The British Veterinary Association said it welcomed the Government’s commitment to bringing a suite of measures that provide lasting cross-species benefits into law in the next parliamentary session.
While the Queen’s Speech itself made no mention of animal welfare, the full programme of upcoming legislation accompanying it confirmed that the Kept Animals Bill will continue its passage into law via a carryover motion in the next parliamentary session.
The new legislation comprises a range of measures which will bring in significant positive change for the health and welfare of pets, livestock and wildlife in the UK.
BVA has long campaigned for action in areas covered by the Bill, including measures to tackle puppy smuggling, review zoo standards and impose a ban on keeping primates as pets. However, progress has stalled in recent months owing to other demands on parliamentary time.
Plans to ban the import and sale of fur and foie gras, which would have been introduced via the Animals Abroad Bill, were not included in the Queen’s Speech. BVA has previously cautioned against importing any animal products which fail to meet the UK’s high health and welfare standards.
BVA president Justine Shotton, said: “We’re disappointed that animal welfare didn’t get a mention in the Queen’s Speech itself, but at least reassured that the carryover motion cements plans to finally get the Kept Animals Bill over the line and into law.

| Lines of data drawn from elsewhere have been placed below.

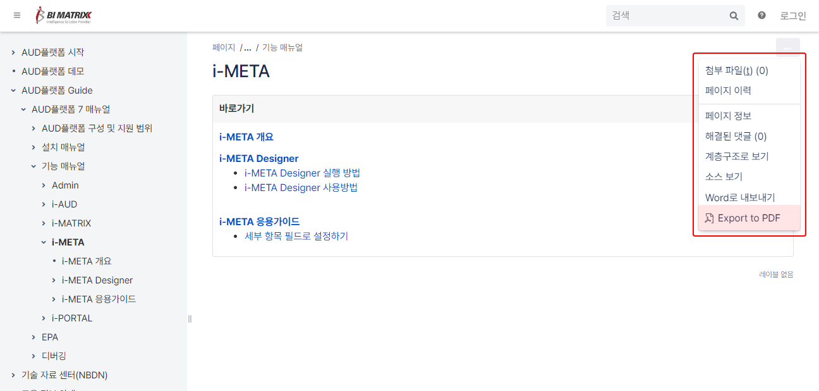This screenshot has width=819, height=391.
Task: Select 페이지 이력 from the dropdown menu
Action: [728, 90]
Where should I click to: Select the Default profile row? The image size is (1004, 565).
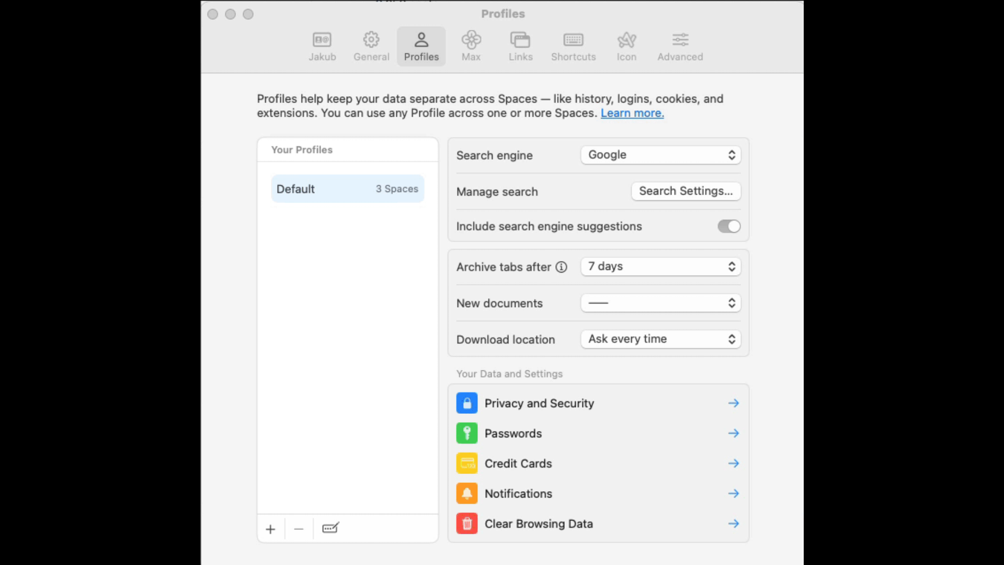(347, 189)
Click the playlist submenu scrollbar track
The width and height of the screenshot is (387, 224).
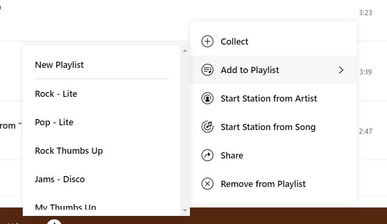(x=185, y=128)
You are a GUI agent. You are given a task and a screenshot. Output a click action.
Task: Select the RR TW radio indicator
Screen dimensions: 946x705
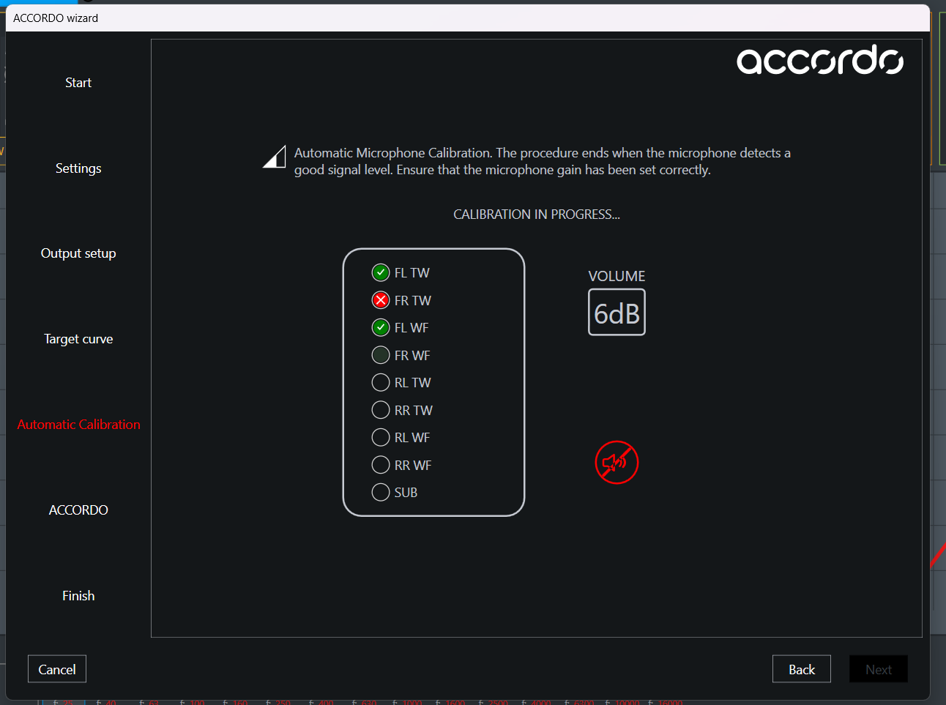[381, 409]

“This crucial and long-awaited piece of legislation promises to bring in a cross-species suite of measures that will improve the lives of billions of animals.”
Ms Shotton continued: “The Bill pledges to tackle issues which our members have identified as some of most pressing animal health and welfare issues of our times, and the impact of the pandemic on longstanding concerns such as puppy smuggling has only added to this urgency.
“BVA urges the Government to bring this vital Bill into law as a top priority in the upcoming parliamentary session.”